Friday, March 28, 2008

Boycott Starbucks

Yeah, right, like we can boycott Starbucks, the largest independent coffee importer and chain coffee cafe. They're everywhere in the U.S., both independent and in-store cafes. I go to one at least once a week because they're open early Sunday mornings for newspapers and coffee. And often several times during the week, but only when I can't find another cafe, preferably small independent or chain cafe, such as SBC or Tullys.

Starbucks is noted for the good employee benefits and policies, another reason to support them. You're supporting people who enjoy their job and work hard. They deserve the tips you give them. And that's where I'm thinking of boycotting Starbucks. Not for their products or service, and especially not the employees, but the arogrance of their CEO Howard Schulz.

A class action suit filed in California was decided in favor of the plaintiff, the employees, who sued that tips belong to employees and can't be shared by managers. The court agreed that tips weren't for members of management, because they're not the classification of employees eligible for tips. It would have been a good jesture by the CEO to agree, and then change the corporation's policy and reimburse the employees the court mandated.

Or so, you would think it would be a good jesture for a good CEO. But Mr. Schulz has decided to appeal the decision. And his communications to the employees really doesn't explain it. He tries to treat managers, which sometimes may work as baristas from time to time since most start as baristas, as the same as fulltime baristas. What doesn't he understand about California law that says anyone who supervises is management?

Starbucks has other policies I'm not happy with. You can't tip baristas in Starbucks cafe in Safeway stores because they're not Starbucks employees. They're Safeway employees. And the same for anywhere else Starbucks is in stores. That's unfair to the baristas. What's good about doing your best if the customer can't thank you with a tip?
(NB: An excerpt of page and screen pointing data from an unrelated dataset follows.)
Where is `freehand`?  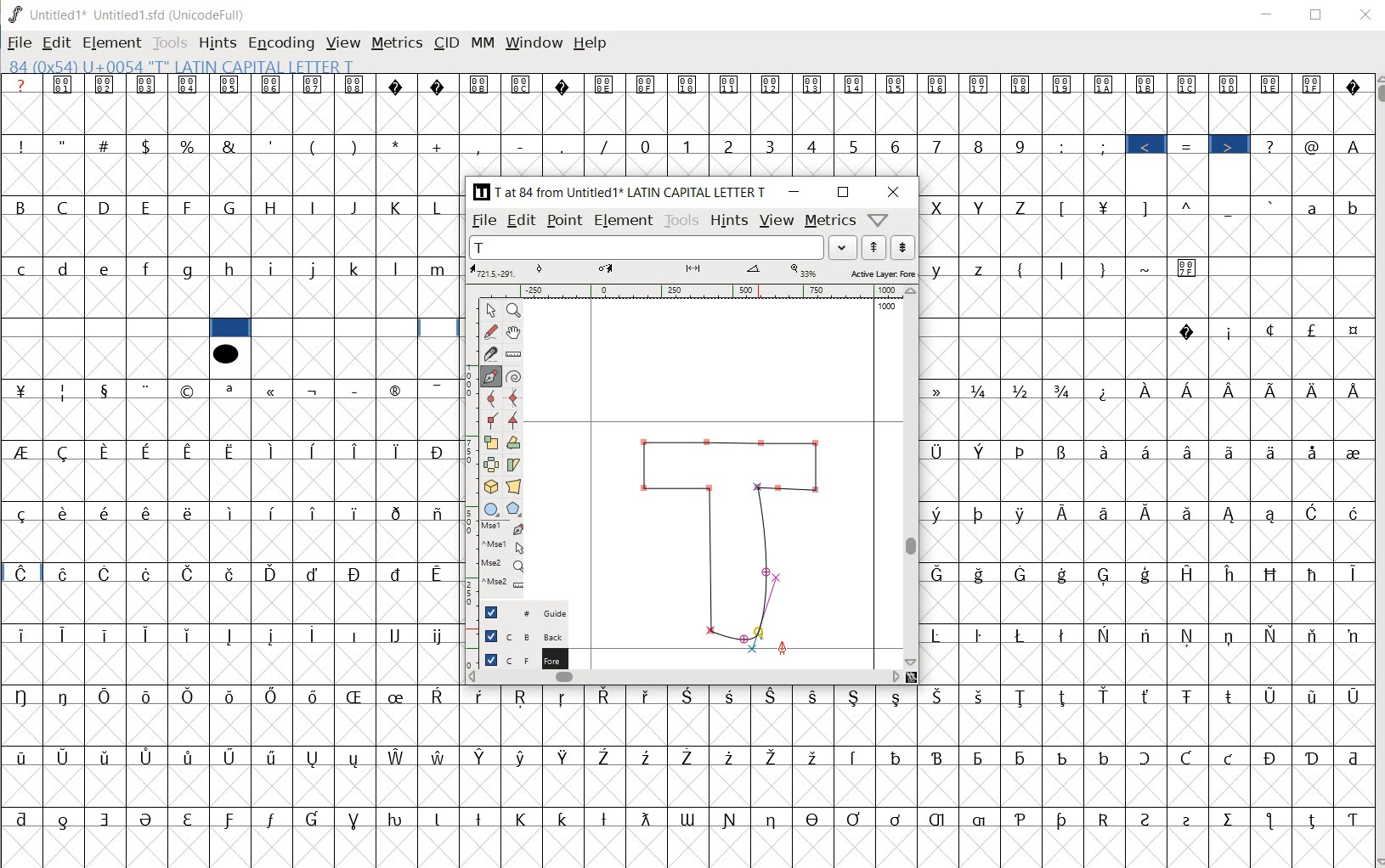
freehand is located at coordinates (492, 332).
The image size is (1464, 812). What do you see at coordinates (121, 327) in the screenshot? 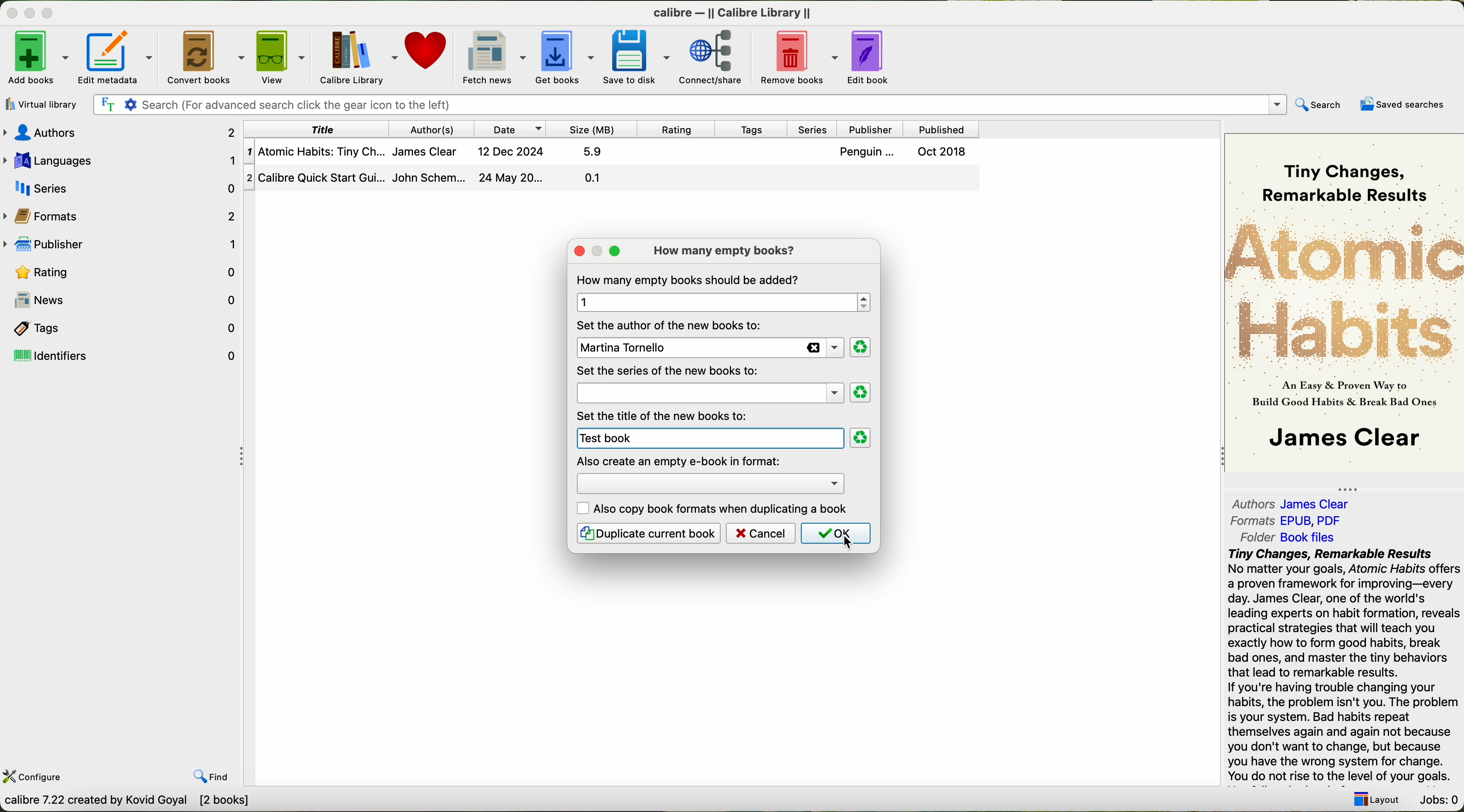
I see `tags` at bounding box center [121, 327].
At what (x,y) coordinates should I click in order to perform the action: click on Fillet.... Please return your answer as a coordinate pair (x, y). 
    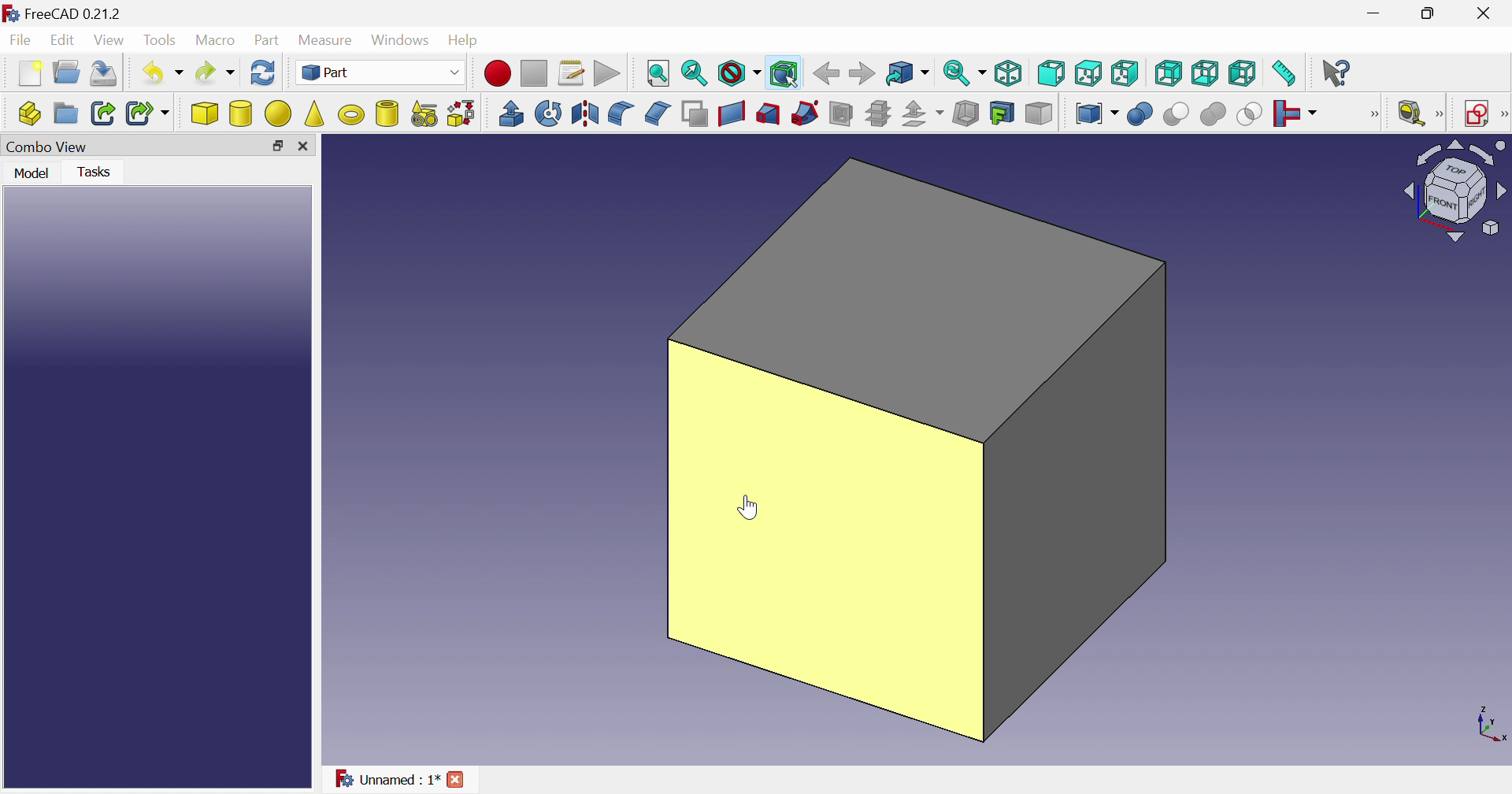
    Looking at the image, I should click on (621, 113).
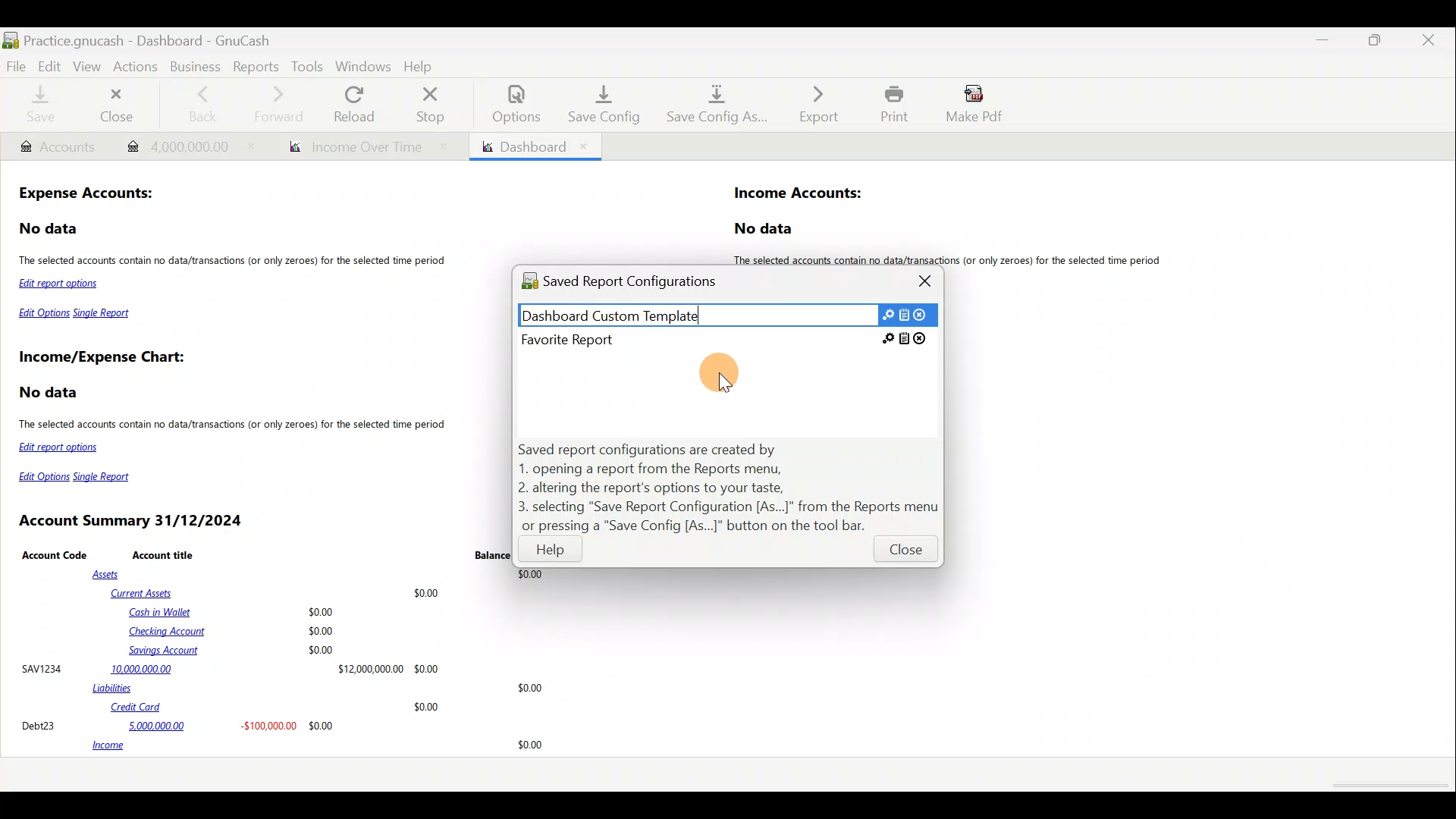 This screenshot has width=1456, height=819. Describe the element at coordinates (179, 725) in the screenshot. I see `Debt23 5,000,000.00 -$100,000.00 $0.00` at that location.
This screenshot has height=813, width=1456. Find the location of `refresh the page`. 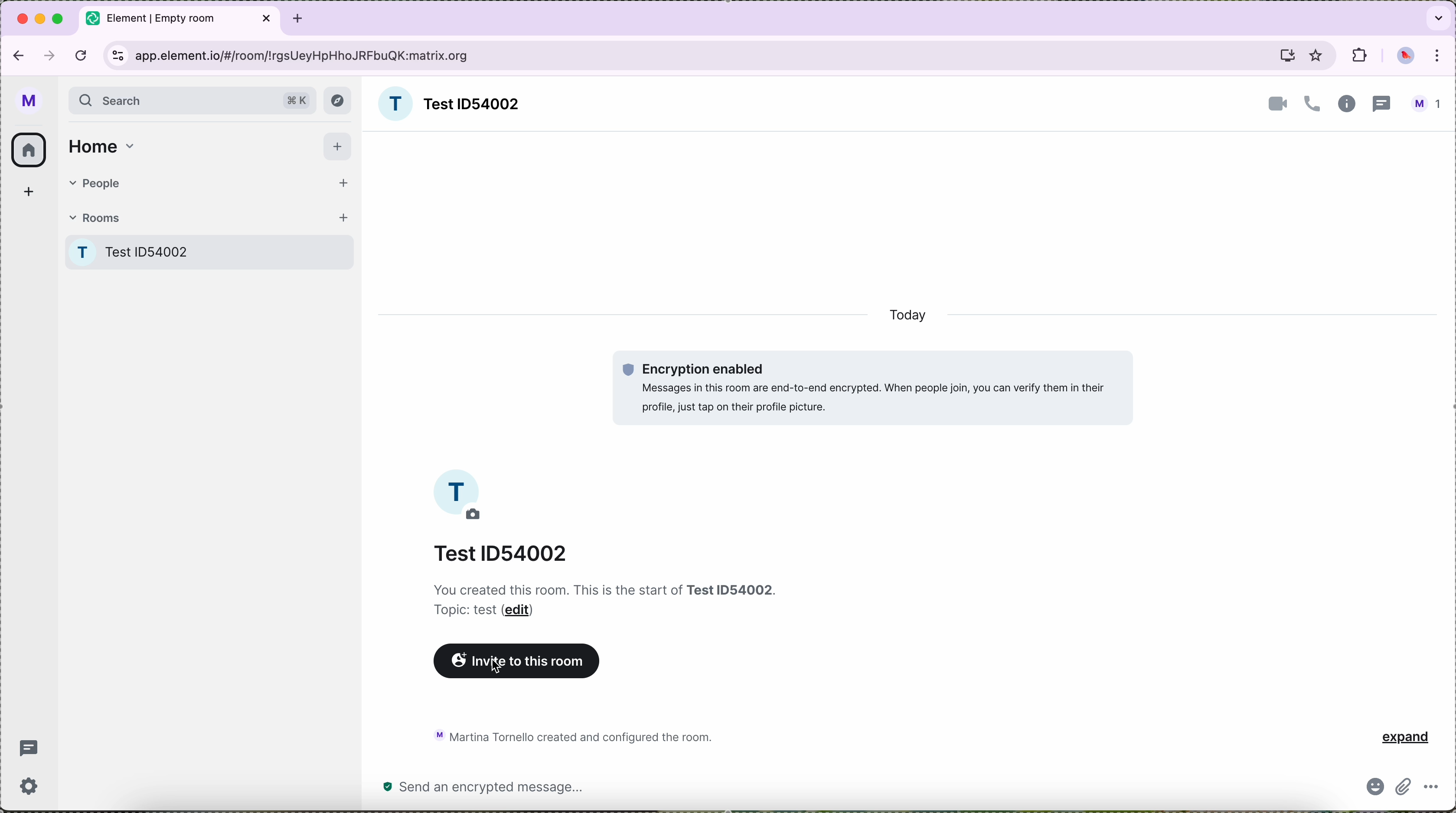

refresh the page is located at coordinates (81, 55).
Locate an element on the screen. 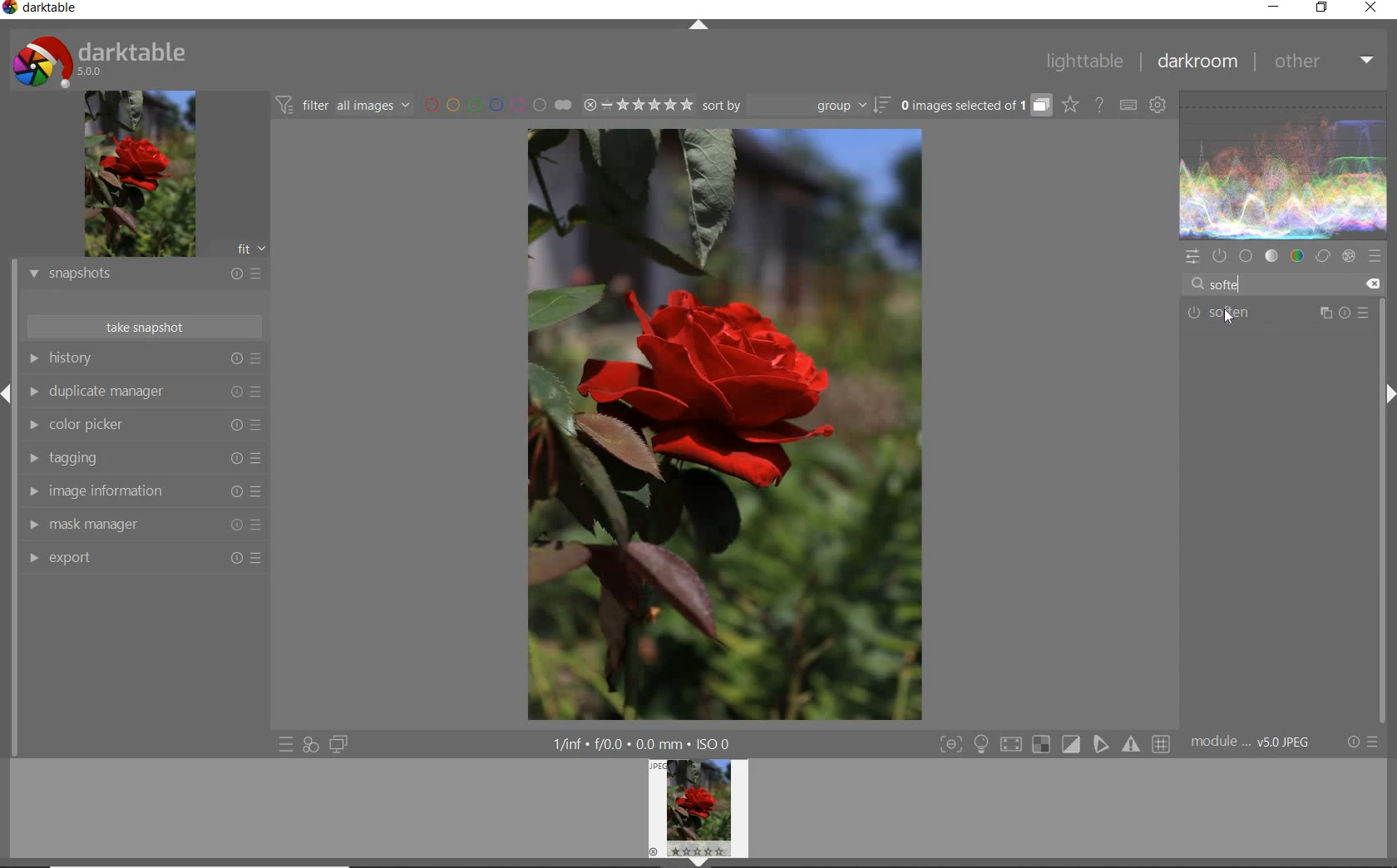 This screenshot has width=1397, height=868. quick access for applying any of your styles is located at coordinates (310, 746).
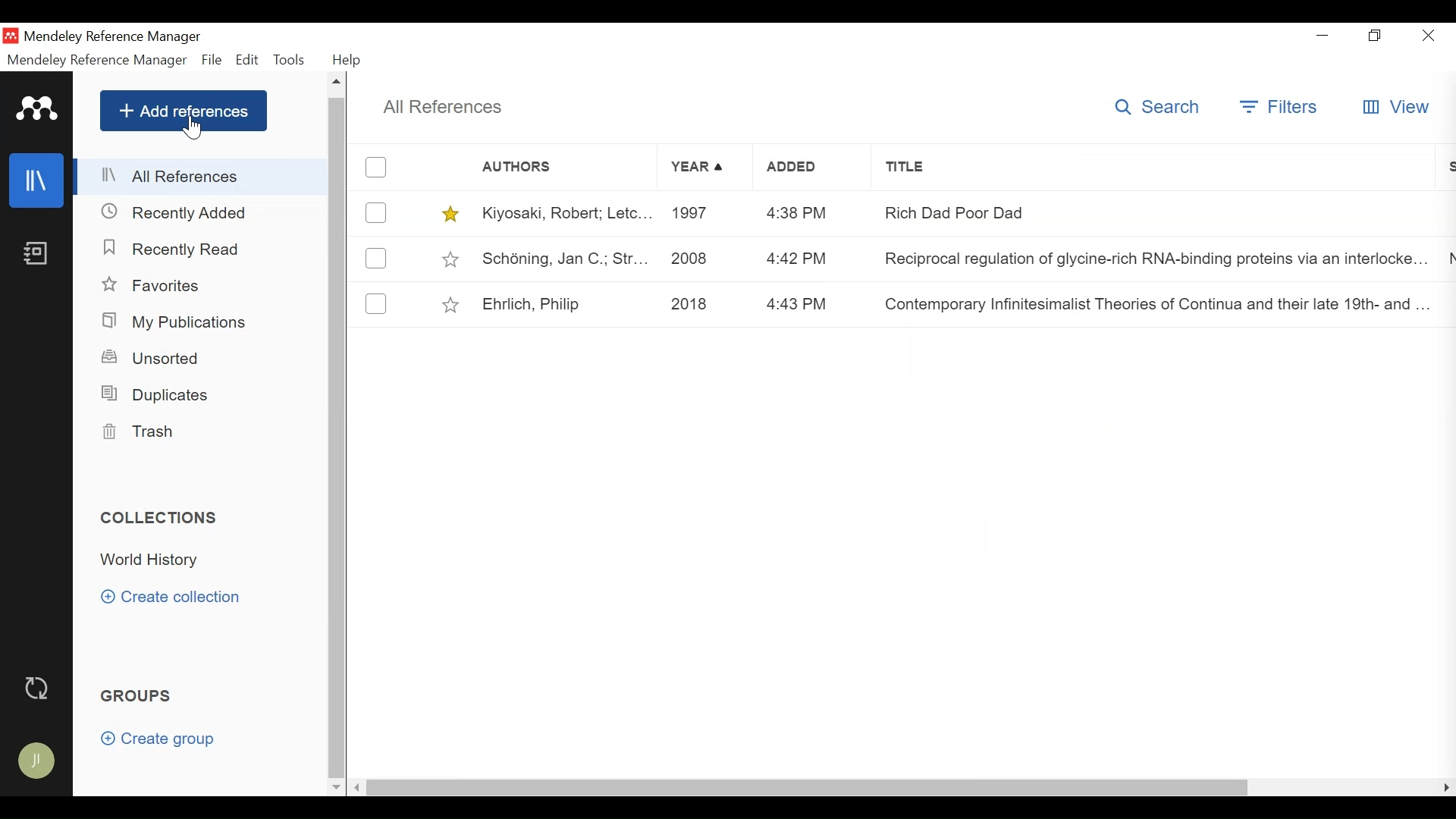 This screenshot has height=819, width=1456. Describe the element at coordinates (152, 357) in the screenshot. I see `Unsorted` at that location.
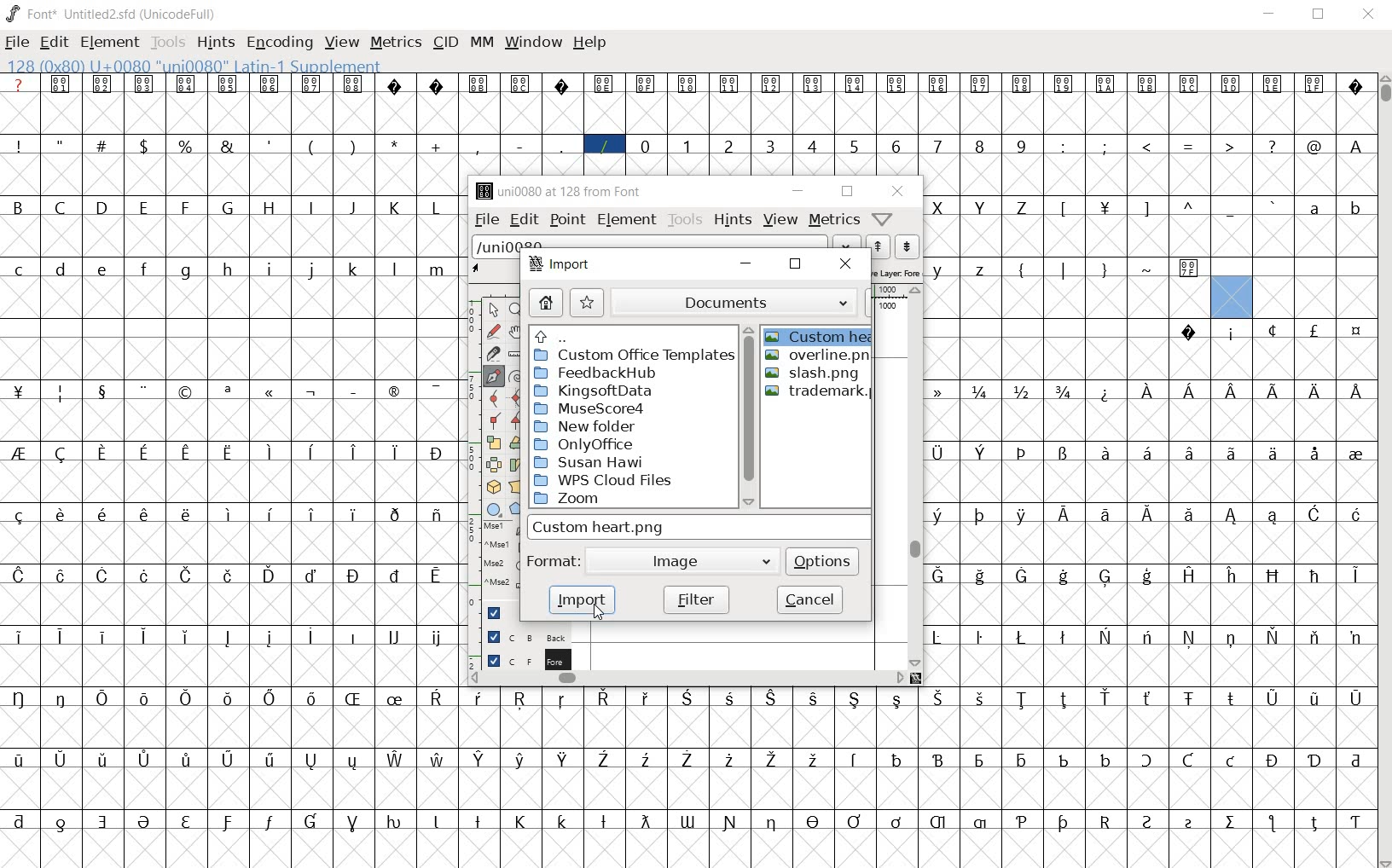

And Howard Schulz himself isn't loved by many here. He tried to bully the local government when he not only blocked off a public access to the public beach in front of his lake front home, he built into to like it was his property. The local government had to go to court to force him to pay for the work to remove his work and build the public access. He tried to make it a public relations issue of the government bullying him, which didn't last when the facts became public.

Anyway, my point? Well, obviously it's too hard to boycott Starbucks, for me at least since a few know me as a routine customer. And it wouldn't be fair to the employees to boycott them for the actions of the CEO. So, I don't have an answer but somehow we need to send a message to Howard Schulz, like we can, and if we could, would he listen? I doubt it.